Your assignment> Reproduce exactly the line containing "The width and" and each line after it until the listing ends, leaving pictures out.

Record extracts>
▬▬▬

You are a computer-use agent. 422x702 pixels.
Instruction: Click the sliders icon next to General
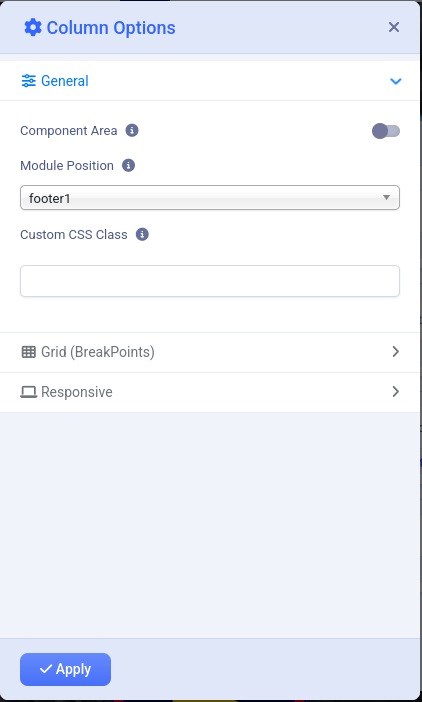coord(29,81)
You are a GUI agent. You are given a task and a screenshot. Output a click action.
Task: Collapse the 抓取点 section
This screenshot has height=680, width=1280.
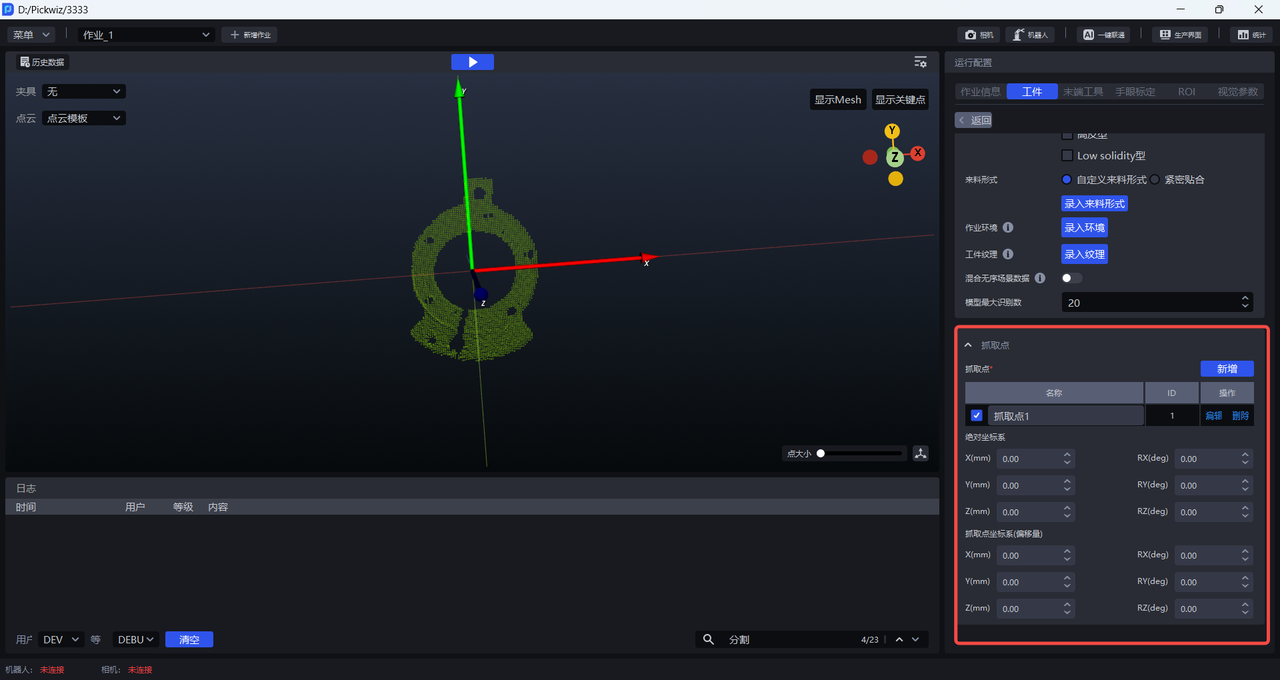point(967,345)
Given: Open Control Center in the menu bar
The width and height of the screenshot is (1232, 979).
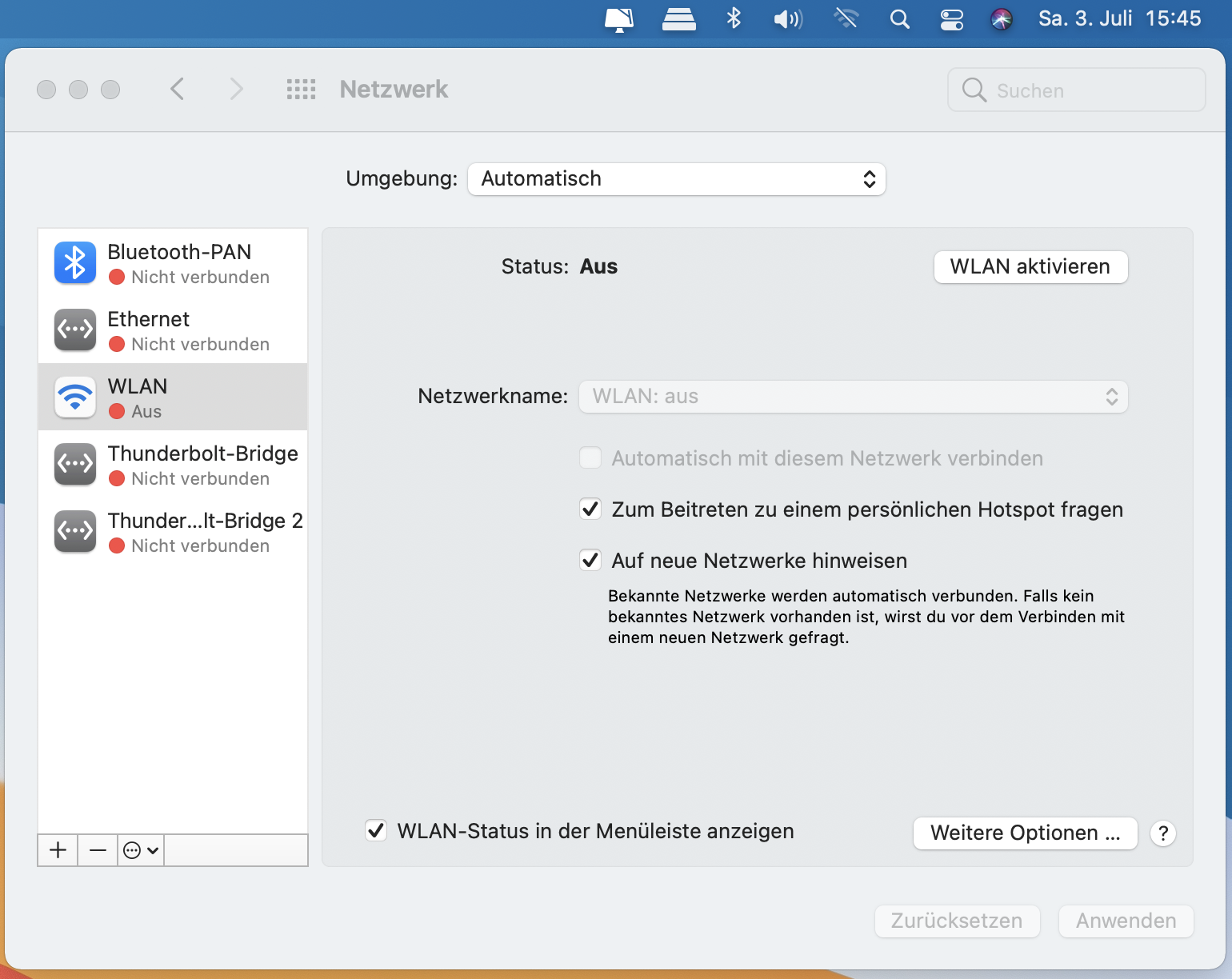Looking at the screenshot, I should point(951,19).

▬▬▬

Result of this task>
The width and height of the screenshot is (1232, 979).
Looking at the screenshot, I should point(951,19).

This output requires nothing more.